Pour le jeune réalisateur de 29 ans Emir Baigazin, Aslan est comme tous les êtres humains, « un héros, une victime et un bourreau en même temps ou à des moments différents, à des niveaux différents. » L’idée essentielle du film ajoute-t-il c’est que « les meurtres, quels qu’ils soient, d’un mouton à un individu en passant par ceux d’insectes, sont perpétrés pour le même motif : survivre. C’est pourquoi je montre l’égorgement du mouton dans la première scène du film. Cette histoire aurait pu avoir lieu en Russie ou une favéla au Brésil, le dénominateur commun étant le faible développement économique. Au Kazakhstan, la vie en ville est beaucoup plus facile qu’en province. » Plus le film avance, plus le ton général du film, les couleurs, les cadrages, les emplacements semblent s’aseptiser, l’histoire touche mais pas directement les émotions, si ce n’est les réflexes corporels que l’on peut avoir lors de scènes violentes : « on a effectivement choisit d’être un peu stérile car nous voulions refléter l’état intérieur du héros qui aspire à la pureté, à la propreté après le drame personnel qu’il endure dans les 15 premières minutes. » Il n’y a pas non plus de participation émotionnelle des adultes dans le film, « je voulais exprimer la non-participation des adultes à cet âge. Les adolescents parlent – s’ils parlent – à leurs camarades, c’est tout. C’est pourquoi les parents ne sont pas présents.

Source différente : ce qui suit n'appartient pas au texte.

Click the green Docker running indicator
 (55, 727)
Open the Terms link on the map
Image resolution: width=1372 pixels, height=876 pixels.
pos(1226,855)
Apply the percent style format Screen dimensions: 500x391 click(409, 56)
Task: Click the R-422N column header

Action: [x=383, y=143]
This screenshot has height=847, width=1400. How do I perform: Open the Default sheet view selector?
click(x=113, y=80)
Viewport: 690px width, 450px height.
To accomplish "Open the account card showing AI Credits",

Si la scène finale est visuellement magnifique, la fin du film, elle, n’ouvre pas sur une note très optimiste, puisque les structures criminelles restent, les individus mis hors de nuire étant simplement remplacés. « Je ne souhaitais pas faire un film avec de l’espoir ou sans espoir. Mon propos est que chaque jour on se réveille avec un chagrin et un espoir. Je ne réfléchis pas à la vie en termes de bien et de mal. Chaque douleur apporte une expérience. L’être humain ne peut pas vivre seulement d’espoir. Il vit de son expérience. C’est de l’expérience dont je voulais parler, celle qui fait de la vie un cycle : tout meurt et tout se reproduit. La vie et le monde ne s’arrête pas avec nous. »

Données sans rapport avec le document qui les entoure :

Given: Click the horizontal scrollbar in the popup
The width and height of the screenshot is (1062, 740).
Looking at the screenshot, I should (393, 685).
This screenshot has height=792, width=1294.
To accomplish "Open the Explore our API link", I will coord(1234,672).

Un film qui a toutes ses chances pour le palmarès final, particulièrement pour l’acteur masculin, Timur Aiderbekov, orphelin vivant dans un foyer pour jeunes à Almaty. Et bonne nouvelle, il y a de grandes chances que le film soit distribué dans nos contrées puisqu’il est le fruit d’une coproduction kazakh-allemande-française.
Malik Berkati, Berlin
Harmony Lessons, de Emir Baigazin, avec Timur Aiderbekov, Aslan Anarbayev, Mukhtar Andassov, Kazakhstan/Allemagne/France, 2013, 110 min.